Chances are, you or someone you know has been struggling with loneliness. According to Dr. Murthy, "loneliness and weak social connections are associated with a reduction in lifespan similar to that caused by smoking 15 cigarettes a day and even greater than that associated with obesity."

But we haven’t focused nearly as much effort on strengthening connections between people as we have on curbing tobacco use or obesity. Loneliness is also associated with a greater risk of cardiovascular disease, dementia, depression, and anxiety. At work, loneliness reduces task performance, limits creativity, and impairs other aspects of executive function such as reasoning and decision making. For our health and our work, it is imperative that we address the loneliness epidemic quickly.

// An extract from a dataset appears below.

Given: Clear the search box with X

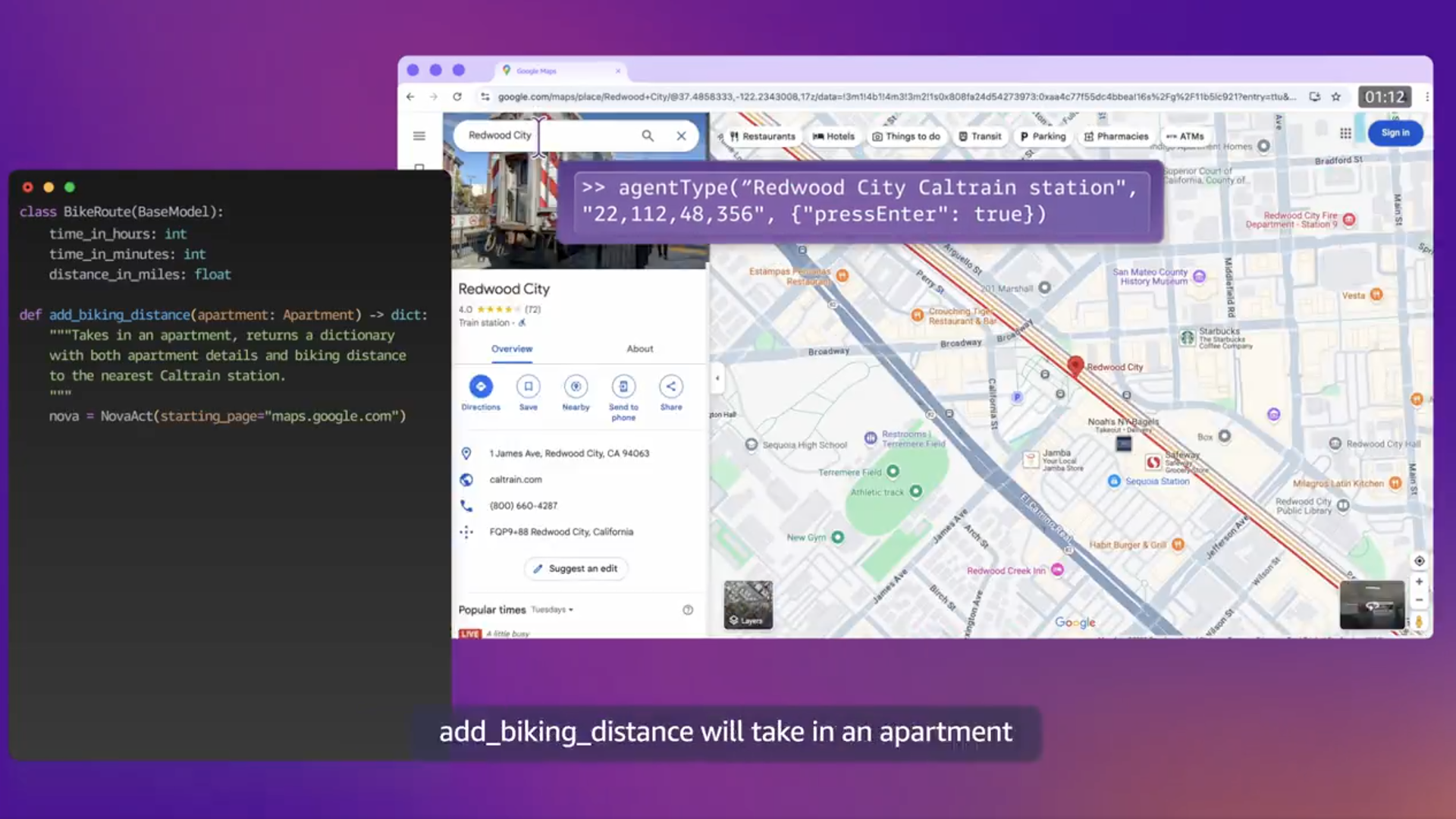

What to do? If we are to prioritize our health and the health of our companies, the workplace is one of the most important places to cultivate social connections. Here are some ways mentioned in the article:
  • Evaluate the current state of connections in your workplace. Strong social connections are not simply about the number of friends and family members one has; it’s the quality of those connections that matters more. (You can be surrounded by many people and have thousands of connections on LinkedIn or Facebook and still be lonely.)
  • Build understanding of high-quality relationships. Strong social connections are characterized by meaningful shared experiences and mutually beneficial two-way relationships, where both individuals give and receive.
  • Make strengthening social connections a strategic priority in your organization. Designing and modeling a culture that supports connection is more important than any single program.
  • Encourage coworkers to reach out and help others — and accept help when it is offered. Although it may seem counterintuitive to assist others when you are feeling lonely, extending help to others and allowing yourself to receive help builds a connection that is mutually affirming. 
  • Create opportunities to learn about your colleagues’ personal lives. The likelihood that authentic social connections will develop is greater when people feel understood and appreciated as individuals with full lives.
                                       
Even with an active college life, the more time you spend on social media, the less time you spend creating social connections. Some questions:

  • Do you listen to friends when they talk about their lives, or are you on your phone as you "listen"? 
  • When you have a meal with a friend (or friends), do you feel socially connected to them?  Why or why not?  Any examples come to mind?
  • How do you build high-quality relationships with friends and family? What do you do together? (Texting is not doing that, no matter what you think.) 
  • Consider this: If you go out on a date (or meet a person you don't know well), are you both on your phones because you are bored and don't know what to say to each other, or do you find out about the person to see if this will lead to more dates/a new friendship?
Thoughts? Other examples of making social connections, frustrations about how others behave, or do you prefer to text and find it hard to actually talk to people face-to-face?